Toda abertura nos discos do Observer Drift é certeira. Um ótimo e convidativo engodo para o ouvinte. Aqui não é diferente. ‘When You Disappear’ é quase uma folktrônica onde um vocal feminino fica dizendo as mesmas palavras em exaustão. Funcionou. Assim como a pegada mais pop-rock de ‘The Long Run’ que dá destaque à voz de Ward funciona logo em seguida. O músico até arrisca um momento mais soul music e intimista, isso fica evidente em ‘Echolocation’.

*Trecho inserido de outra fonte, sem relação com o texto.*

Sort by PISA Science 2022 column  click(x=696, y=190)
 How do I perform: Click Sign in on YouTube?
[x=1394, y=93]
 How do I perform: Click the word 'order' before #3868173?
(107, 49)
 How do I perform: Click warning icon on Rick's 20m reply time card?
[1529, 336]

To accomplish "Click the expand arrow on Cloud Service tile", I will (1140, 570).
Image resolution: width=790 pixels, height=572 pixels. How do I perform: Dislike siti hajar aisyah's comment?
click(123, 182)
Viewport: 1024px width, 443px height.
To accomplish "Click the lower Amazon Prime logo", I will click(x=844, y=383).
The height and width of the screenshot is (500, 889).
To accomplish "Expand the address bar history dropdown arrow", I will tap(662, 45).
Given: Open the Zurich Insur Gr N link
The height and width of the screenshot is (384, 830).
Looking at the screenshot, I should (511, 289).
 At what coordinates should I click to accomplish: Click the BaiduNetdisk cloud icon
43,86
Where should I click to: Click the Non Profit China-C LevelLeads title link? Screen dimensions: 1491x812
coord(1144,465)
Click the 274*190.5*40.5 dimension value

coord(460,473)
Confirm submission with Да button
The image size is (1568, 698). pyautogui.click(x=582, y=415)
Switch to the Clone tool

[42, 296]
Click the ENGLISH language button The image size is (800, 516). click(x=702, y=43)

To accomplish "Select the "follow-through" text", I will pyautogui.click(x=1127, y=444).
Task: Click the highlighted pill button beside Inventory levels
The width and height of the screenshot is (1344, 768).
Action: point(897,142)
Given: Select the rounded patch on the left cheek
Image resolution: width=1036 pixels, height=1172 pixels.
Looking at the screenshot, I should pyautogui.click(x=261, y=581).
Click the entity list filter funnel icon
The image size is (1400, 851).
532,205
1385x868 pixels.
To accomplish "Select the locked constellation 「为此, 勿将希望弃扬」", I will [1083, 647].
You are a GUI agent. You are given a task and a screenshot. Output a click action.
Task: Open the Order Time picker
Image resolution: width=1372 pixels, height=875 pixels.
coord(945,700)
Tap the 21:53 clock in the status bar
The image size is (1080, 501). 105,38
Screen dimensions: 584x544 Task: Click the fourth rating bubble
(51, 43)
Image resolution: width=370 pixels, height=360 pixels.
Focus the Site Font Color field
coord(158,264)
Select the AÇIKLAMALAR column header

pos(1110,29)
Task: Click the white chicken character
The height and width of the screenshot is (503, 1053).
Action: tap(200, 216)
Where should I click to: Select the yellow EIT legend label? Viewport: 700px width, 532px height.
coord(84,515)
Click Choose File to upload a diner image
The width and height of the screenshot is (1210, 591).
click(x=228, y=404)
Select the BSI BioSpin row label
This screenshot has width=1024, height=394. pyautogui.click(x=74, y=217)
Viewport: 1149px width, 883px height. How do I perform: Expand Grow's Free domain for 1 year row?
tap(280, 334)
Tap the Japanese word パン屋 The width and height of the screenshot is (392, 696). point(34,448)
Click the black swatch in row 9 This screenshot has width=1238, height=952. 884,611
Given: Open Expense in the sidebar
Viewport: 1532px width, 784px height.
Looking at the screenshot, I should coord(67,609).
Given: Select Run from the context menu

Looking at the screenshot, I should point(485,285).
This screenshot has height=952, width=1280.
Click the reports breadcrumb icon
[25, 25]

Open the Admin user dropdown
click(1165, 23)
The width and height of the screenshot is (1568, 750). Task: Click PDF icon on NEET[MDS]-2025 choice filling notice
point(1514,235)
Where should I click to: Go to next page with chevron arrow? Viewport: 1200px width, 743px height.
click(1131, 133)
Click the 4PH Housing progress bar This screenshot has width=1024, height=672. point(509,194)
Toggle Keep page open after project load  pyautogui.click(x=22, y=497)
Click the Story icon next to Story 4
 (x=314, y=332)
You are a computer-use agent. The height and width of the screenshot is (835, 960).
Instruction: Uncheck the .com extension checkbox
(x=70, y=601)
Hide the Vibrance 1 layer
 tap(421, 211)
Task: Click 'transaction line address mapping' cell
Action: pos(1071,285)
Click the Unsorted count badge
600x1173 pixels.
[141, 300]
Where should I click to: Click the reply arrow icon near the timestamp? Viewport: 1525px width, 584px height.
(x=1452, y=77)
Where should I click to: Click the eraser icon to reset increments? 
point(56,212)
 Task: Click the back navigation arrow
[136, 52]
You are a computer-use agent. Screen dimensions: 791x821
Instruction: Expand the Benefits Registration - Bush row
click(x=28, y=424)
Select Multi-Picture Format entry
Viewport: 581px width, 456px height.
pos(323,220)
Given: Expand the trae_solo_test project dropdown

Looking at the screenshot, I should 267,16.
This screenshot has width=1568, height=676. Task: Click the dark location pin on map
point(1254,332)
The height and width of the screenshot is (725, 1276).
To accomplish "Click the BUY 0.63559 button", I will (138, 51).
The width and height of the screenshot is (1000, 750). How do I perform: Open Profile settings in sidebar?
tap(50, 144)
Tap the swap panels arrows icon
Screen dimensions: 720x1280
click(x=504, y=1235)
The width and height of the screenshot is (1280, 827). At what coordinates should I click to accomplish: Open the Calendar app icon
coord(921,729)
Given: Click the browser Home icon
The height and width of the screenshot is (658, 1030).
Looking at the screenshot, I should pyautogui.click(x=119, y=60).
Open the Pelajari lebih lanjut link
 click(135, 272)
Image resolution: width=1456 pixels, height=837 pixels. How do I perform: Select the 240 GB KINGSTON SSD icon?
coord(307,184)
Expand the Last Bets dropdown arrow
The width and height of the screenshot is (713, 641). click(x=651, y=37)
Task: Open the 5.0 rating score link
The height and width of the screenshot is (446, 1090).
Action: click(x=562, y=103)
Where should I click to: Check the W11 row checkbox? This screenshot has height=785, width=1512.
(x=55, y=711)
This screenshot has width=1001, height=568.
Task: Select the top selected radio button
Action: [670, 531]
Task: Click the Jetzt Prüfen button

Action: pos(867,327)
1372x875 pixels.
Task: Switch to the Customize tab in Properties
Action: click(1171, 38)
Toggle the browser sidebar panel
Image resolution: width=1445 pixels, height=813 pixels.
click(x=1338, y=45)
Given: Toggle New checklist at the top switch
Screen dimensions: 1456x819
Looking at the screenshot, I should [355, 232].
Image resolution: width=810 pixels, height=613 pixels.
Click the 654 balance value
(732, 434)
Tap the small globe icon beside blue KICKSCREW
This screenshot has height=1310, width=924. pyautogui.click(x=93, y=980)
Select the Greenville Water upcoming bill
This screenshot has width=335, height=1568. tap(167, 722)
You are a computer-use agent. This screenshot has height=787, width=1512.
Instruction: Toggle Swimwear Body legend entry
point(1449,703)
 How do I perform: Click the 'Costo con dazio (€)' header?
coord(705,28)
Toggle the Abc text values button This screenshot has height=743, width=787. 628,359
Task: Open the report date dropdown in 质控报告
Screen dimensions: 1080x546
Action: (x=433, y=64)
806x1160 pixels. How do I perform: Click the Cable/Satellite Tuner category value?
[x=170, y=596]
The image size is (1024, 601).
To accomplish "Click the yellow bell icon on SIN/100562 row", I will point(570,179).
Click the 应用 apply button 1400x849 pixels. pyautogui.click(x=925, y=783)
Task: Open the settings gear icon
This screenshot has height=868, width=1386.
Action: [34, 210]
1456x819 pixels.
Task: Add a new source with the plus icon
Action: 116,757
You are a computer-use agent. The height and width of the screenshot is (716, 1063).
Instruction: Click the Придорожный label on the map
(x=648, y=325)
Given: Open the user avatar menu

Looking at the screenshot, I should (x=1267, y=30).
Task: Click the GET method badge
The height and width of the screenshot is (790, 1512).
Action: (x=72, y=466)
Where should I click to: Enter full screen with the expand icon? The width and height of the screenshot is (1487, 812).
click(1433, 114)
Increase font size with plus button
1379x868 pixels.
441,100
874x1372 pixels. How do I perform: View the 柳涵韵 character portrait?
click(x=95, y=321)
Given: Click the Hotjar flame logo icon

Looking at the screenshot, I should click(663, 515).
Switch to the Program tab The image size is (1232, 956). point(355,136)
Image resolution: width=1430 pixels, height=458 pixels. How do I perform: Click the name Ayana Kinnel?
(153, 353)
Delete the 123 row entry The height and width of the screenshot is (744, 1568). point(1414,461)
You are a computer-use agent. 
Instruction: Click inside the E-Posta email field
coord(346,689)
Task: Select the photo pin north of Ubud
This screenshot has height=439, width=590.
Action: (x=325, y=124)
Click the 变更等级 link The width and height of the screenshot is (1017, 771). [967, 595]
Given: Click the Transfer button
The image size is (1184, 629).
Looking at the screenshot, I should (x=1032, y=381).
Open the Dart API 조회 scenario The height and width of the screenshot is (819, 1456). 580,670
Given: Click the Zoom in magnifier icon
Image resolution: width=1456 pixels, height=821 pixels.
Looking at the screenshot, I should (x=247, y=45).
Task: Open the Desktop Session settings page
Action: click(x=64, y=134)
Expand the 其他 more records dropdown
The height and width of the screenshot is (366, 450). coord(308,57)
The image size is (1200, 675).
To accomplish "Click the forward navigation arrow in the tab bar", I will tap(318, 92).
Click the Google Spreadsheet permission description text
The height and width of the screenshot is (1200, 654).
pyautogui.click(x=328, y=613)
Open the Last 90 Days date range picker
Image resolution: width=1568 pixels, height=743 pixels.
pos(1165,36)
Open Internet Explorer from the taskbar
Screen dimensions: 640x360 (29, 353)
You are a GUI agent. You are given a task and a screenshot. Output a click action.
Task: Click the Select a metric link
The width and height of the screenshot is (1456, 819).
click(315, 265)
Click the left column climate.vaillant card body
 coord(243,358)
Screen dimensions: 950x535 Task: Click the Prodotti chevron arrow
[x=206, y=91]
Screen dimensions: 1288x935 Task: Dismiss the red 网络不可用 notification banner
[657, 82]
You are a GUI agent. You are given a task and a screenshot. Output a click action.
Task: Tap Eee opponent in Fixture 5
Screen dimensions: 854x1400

O problema do álbum é sua metade. No intuito de criar mais variedade ao disco, o OD elabora algumas faixas cansativas que não fazem jus ao poder criativo do artista. Algumas canções revelam um lado mais experimental e psicodélico, entretanto perdem em melodia e acabam se tornando prescindíveis ao disco, tais como ‘Same Away’ e ‘Daniel’. Nota-se um certo preenchimento desnecessário de algumas músicas neste terceiro trabalho.

Nem de todo mal, o que fica observado em ‘Echolocation’ é que Collin Ward e seu OD tem criatividade e novos trabalhos poderão chegar. Uma lapidação ali, um retoque aqui, talvez até um disco menor. Um trabalho regular de um artista que até então vinha galgando bons caminhos no cenário musical. Tendo em vista que Collin tem apenas 20 anos fica a sensação de que o amadurecimento poderá chegar com outros trabalhos e que resultados regulares fazem parte de nossas vidas.